In a time when headlines are dominated by division and despair, it can be difficult to imagine cooperation across political and cultural lines, let alone sustained partnership. Yet that is exactly what the Arava Institute for Environmental Studies has been quietly modeling for three decades.
In December, its executive director, Tareq Abu Hamed, visited and met with multiple faith, environmental and civic groups in the Monterey Bay area. His visit was not about offering easy answers. It was about bearing witness to what becomes possible when shared human needs – clean water, sustainable energy and a livable environment – are placed at the center of our work together.
The Arava Institute, located in Israel’s Arava Desert, brings together Israeli, Palestinian, Jordanian and international students to study environmental science while participating in a semester-long dialogue and peace-building program. The premise is simple but profound: Climate and environment do not recognize borders, and neither can the solutions to the challenges it faces. Water, the most basic human need, sits at the heart of the Institute’s work, not as metaphor, but as shared reality.
It is applied science paired with lived diplomacy.
The work of the Arava Institute is not symbolic. It is applied science paired with lived diplomacy.
Like many institutions committed to international cooperation, the Arava Institute now faces real challenges. The loss of USAID funding has resulted in budget reductions. Tuition is $10,000 per student, and when funding allows, students from across the Middle East receive full scholarships.
Abu Hamed spoke candidly about leading the Institute through the aftermath of Oct. 7, 2023. While violence and fear rippled across the region, students from across divides made the courageous decision to remain together on campus. Scientific research continued. Dialogue continued. Relationships endured. That choice, made under extraordinary pressure, stands as a powerful reminder that cooperation is not naïve. It is disciplined, demanding, and necessary.

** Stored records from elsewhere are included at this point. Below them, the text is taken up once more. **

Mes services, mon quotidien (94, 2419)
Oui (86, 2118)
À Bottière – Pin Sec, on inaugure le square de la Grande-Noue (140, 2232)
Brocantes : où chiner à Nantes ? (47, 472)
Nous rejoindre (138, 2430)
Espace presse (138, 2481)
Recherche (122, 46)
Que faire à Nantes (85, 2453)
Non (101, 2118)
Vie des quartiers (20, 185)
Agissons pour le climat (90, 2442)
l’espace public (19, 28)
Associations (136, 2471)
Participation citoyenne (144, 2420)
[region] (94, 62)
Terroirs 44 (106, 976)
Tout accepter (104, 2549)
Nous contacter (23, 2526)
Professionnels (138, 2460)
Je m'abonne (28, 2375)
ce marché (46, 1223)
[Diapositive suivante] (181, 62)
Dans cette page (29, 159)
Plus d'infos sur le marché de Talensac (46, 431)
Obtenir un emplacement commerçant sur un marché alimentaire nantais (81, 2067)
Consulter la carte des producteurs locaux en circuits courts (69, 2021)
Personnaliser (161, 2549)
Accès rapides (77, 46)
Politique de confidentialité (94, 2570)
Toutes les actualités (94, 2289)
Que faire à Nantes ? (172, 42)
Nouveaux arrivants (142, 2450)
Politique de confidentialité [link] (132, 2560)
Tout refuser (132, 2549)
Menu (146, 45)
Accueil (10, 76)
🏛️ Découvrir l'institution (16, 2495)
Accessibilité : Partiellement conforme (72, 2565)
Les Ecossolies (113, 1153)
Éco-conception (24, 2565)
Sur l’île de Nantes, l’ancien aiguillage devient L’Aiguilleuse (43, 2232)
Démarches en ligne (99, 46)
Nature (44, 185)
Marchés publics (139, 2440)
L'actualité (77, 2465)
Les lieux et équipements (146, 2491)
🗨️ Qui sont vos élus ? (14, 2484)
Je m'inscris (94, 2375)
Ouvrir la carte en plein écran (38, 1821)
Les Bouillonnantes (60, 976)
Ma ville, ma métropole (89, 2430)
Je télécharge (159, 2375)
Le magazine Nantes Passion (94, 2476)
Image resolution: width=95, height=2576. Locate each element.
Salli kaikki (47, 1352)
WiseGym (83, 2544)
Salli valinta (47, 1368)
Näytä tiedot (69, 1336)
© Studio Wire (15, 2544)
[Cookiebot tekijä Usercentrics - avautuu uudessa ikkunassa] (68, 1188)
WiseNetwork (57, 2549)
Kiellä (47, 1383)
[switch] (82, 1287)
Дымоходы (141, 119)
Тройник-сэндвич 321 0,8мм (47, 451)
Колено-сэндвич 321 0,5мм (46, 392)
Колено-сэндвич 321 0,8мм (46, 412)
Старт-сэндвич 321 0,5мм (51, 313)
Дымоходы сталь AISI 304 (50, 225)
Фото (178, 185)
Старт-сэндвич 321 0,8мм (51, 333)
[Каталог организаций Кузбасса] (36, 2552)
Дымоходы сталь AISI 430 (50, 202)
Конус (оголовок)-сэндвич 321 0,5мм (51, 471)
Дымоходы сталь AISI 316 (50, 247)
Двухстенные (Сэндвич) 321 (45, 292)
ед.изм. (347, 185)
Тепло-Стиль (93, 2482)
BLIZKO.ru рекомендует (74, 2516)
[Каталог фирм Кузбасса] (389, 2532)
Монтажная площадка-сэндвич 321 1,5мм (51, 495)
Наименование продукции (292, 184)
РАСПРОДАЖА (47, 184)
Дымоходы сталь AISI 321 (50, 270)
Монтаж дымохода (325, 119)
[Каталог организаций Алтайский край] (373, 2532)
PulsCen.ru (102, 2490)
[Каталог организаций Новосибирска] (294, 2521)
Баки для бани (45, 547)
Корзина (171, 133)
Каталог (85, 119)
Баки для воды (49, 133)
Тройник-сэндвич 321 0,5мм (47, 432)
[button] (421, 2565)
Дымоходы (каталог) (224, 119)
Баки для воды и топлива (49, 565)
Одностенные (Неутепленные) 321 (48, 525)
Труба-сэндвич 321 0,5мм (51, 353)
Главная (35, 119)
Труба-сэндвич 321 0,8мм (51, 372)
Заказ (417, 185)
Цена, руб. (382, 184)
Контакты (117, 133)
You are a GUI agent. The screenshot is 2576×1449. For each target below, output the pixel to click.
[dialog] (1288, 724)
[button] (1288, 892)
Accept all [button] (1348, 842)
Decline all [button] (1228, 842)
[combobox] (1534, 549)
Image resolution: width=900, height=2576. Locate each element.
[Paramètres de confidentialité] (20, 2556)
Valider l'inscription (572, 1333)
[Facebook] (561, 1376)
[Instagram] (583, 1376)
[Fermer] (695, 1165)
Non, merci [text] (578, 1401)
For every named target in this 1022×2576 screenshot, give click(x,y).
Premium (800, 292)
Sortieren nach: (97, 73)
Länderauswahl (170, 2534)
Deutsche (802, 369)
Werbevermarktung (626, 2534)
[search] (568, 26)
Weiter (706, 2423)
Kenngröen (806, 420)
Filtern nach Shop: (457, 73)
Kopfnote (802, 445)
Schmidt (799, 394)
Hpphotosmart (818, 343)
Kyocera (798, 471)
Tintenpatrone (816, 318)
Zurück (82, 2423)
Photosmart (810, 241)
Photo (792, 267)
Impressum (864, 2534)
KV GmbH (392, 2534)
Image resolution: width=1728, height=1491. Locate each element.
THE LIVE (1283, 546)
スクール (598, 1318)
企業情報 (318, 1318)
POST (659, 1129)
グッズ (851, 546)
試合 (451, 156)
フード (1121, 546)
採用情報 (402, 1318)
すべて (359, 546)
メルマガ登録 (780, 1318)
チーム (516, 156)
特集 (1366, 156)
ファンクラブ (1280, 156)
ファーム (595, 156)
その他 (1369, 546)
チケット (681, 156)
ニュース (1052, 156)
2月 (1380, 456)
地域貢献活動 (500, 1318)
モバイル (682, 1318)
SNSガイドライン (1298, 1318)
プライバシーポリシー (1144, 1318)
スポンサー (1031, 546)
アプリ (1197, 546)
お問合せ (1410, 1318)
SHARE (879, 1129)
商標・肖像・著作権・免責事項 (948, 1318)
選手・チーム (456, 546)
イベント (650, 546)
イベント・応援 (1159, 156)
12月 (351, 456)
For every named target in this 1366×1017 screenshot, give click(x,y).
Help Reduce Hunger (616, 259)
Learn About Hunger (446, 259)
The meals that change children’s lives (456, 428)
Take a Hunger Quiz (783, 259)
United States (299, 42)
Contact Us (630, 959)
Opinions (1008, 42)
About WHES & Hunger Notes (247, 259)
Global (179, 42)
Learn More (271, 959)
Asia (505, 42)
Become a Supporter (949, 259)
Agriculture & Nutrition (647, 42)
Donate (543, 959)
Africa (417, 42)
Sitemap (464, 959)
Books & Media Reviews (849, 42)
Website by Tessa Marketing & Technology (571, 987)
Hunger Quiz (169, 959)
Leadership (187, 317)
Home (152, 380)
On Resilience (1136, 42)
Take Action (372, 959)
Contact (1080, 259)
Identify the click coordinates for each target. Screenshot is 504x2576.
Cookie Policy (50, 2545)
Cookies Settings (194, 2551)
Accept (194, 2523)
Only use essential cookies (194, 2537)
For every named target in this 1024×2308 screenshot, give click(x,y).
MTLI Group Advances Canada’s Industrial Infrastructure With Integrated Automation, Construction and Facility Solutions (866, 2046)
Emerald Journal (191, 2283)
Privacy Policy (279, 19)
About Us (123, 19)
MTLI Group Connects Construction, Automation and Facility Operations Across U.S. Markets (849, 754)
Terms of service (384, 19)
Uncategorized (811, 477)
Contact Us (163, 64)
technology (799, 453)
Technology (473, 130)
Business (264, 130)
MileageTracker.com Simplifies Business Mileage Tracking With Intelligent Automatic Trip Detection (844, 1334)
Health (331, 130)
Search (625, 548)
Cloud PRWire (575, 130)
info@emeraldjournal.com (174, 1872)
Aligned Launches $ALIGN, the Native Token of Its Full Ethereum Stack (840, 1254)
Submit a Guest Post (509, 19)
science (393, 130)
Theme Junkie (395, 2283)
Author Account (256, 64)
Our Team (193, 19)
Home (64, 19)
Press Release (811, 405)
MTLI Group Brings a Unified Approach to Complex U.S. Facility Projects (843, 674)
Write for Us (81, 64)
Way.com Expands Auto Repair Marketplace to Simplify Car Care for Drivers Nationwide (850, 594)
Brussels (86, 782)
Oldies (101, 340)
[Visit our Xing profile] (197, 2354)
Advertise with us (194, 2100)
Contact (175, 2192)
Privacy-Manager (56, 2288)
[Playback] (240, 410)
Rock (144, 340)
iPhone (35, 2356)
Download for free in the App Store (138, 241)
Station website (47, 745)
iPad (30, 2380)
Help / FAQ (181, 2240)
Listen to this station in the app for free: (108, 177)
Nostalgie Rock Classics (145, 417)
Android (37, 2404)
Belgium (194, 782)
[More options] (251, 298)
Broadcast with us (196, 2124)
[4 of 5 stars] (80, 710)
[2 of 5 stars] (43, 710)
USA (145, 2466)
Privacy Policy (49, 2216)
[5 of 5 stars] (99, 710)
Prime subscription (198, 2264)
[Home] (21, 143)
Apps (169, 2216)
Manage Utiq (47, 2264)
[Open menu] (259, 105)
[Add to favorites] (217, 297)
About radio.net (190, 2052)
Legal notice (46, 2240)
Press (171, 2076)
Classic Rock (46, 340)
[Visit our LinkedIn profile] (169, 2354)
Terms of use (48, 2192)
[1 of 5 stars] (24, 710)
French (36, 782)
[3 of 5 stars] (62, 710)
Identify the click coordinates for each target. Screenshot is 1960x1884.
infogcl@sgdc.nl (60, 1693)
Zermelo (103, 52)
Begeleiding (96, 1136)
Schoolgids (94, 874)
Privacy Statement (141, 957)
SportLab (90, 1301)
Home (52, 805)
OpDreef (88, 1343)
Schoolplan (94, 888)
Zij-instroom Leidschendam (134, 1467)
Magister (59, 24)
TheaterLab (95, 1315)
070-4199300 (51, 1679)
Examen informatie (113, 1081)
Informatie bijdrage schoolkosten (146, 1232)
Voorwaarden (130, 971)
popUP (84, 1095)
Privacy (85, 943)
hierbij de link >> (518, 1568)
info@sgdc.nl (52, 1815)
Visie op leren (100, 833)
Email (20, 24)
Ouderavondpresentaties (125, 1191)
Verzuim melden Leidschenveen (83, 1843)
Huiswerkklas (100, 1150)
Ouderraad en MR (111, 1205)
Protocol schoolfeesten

Those who want to understand this work more deeply have an opportunity to join Arava Voices Circles, now forming nationwide, bring together small groups of people in support of environmental diplomacy. Circles can become a place to build trust, learn together, and discover what shared action can look like across differences. Circles take many forms, like organizing a bike ride or a drumming circle, coordinating an environmental project, hosting public conversations, or exploring other ways to support environmental peace-building.
We often speak about the need for light in dark times. Light, however, does not arrive fully formed. It begins as a spark, a conversation, a willingness to listen, a decision to remain in relationship when it would be easier to walk away.
The Arava Institute reminds us that cooperation across divides is not only possible, it is already happening.